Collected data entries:
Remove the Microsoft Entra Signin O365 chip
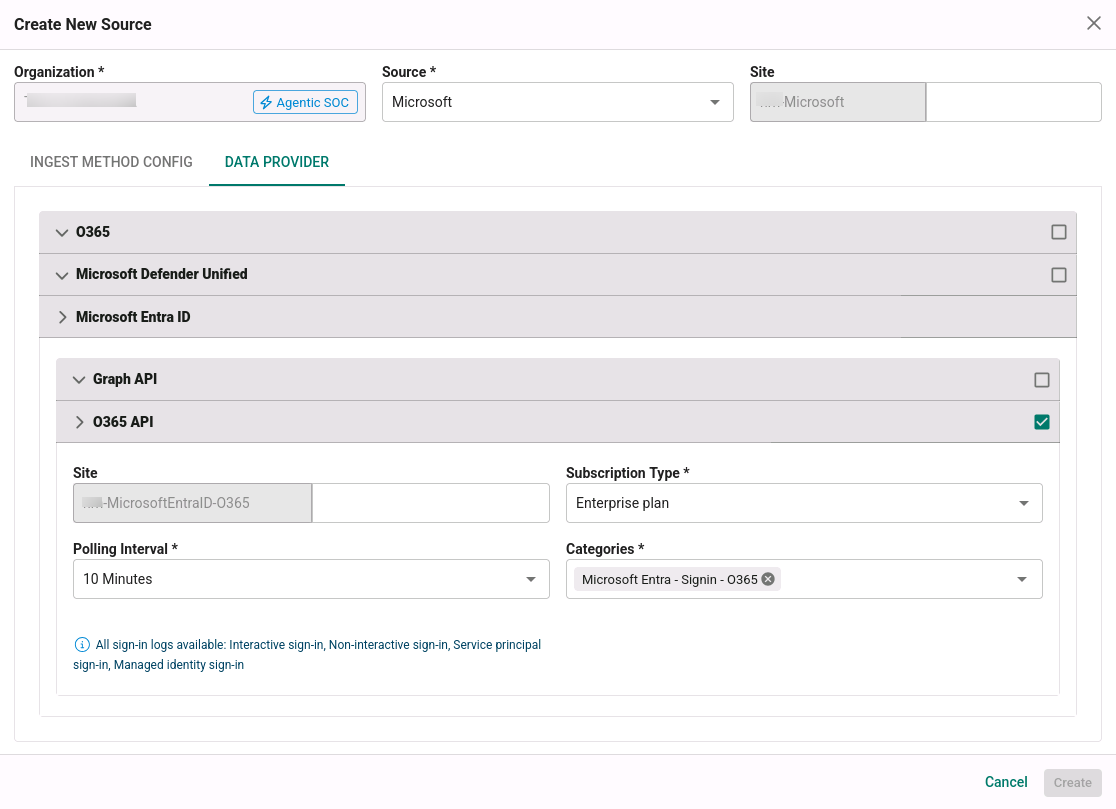Image resolution: width=1116 pixels, height=809 pixels. [x=768, y=579]
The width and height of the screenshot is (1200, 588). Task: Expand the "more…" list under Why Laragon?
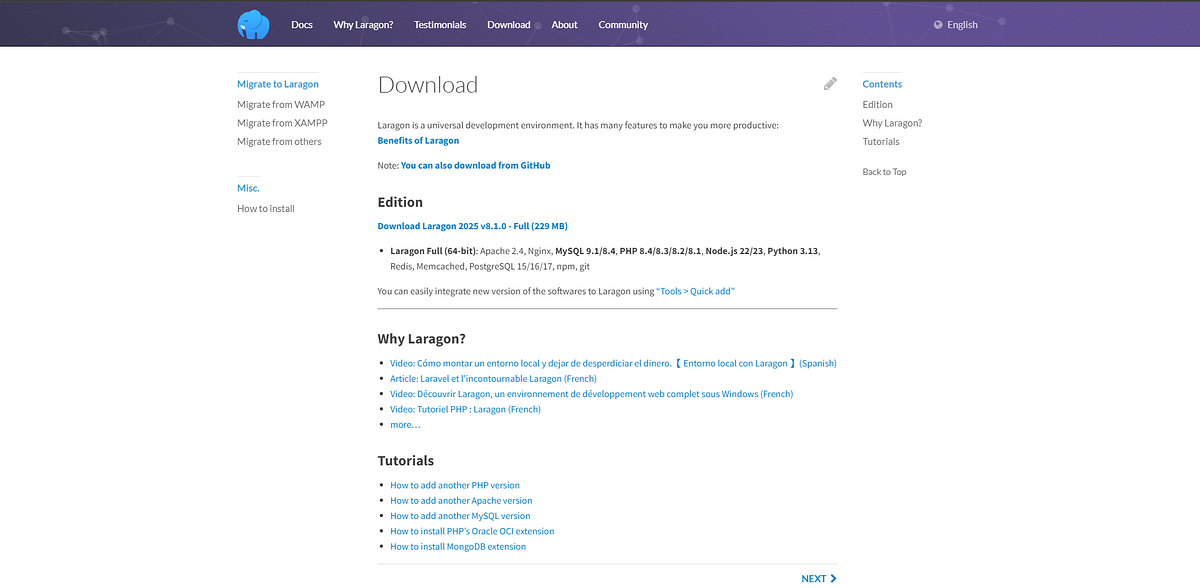(x=404, y=424)
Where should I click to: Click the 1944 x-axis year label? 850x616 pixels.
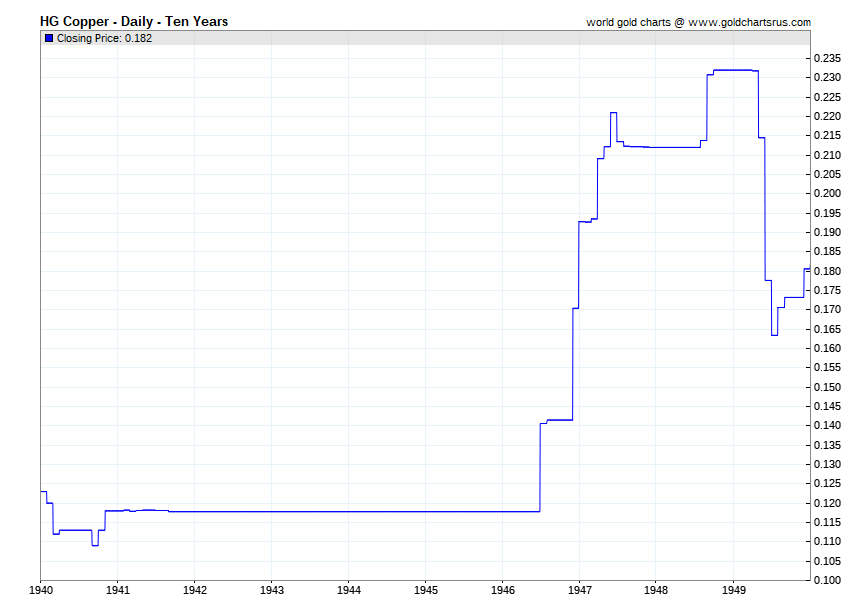click(349, 590)
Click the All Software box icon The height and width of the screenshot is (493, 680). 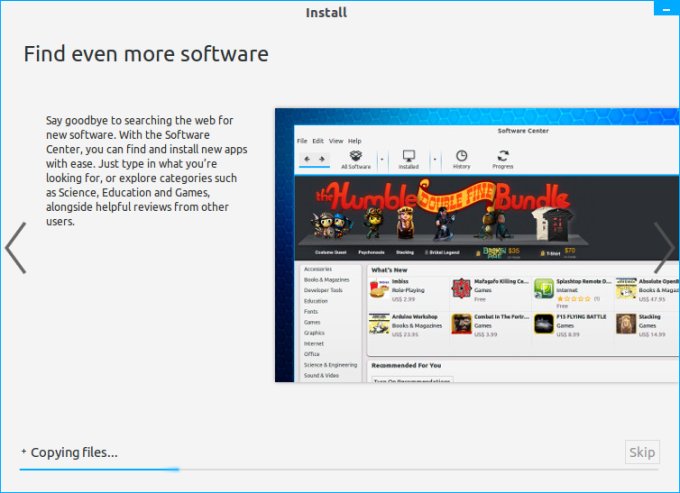(x=356, y=156)
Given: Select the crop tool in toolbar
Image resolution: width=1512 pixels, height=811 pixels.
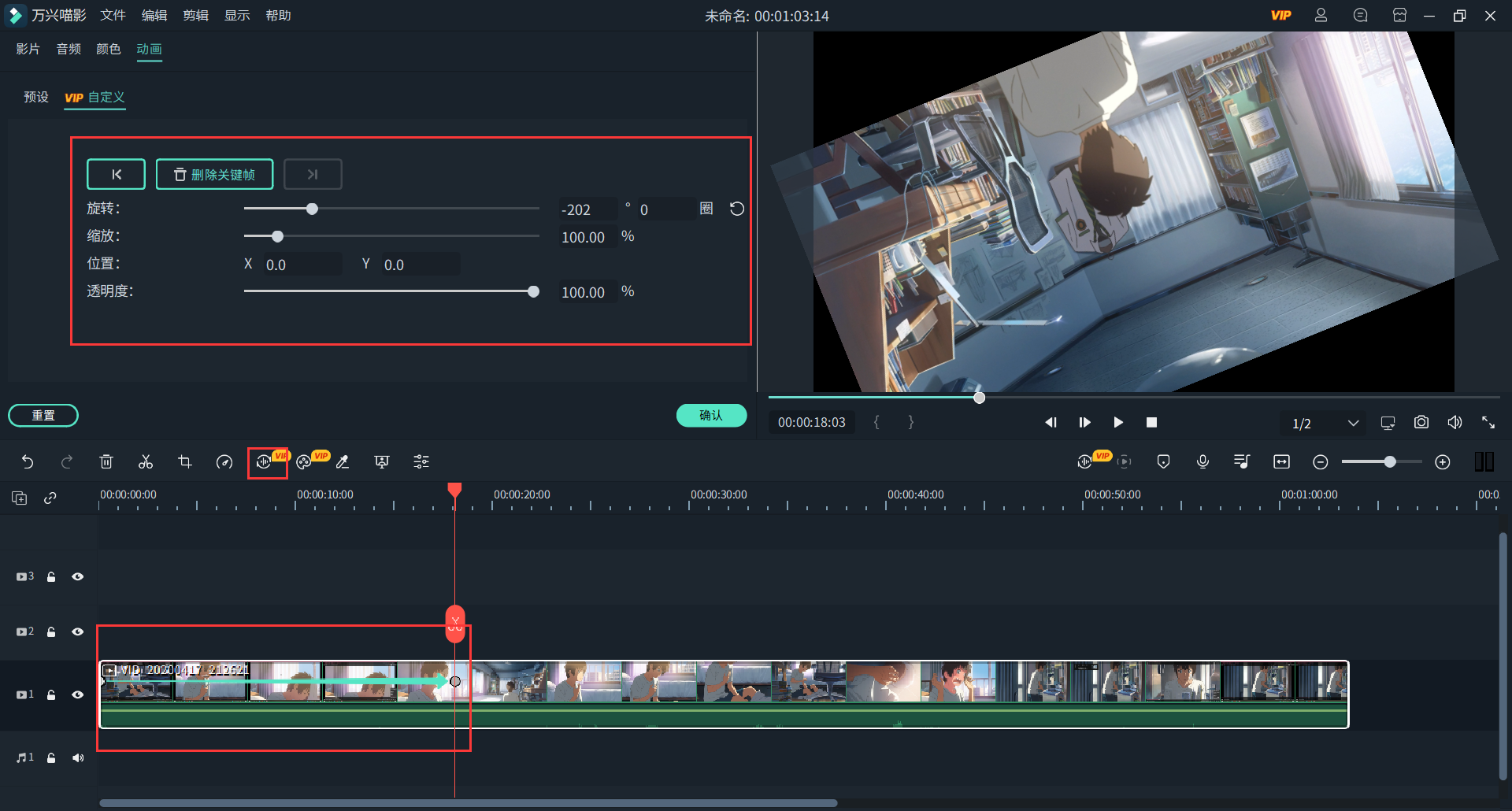Looking at the screenshot, I should [185, 462].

Problem to solve — All lines from the one containing "Image resolution: width=1512" to the last line of the data above, both included, should be printed exactly, and the pictures should not appear.

Written reply —
Image resolution: width=1512 pixels, height=811 pixels.
Looking at the screenshot, I should [185, 462].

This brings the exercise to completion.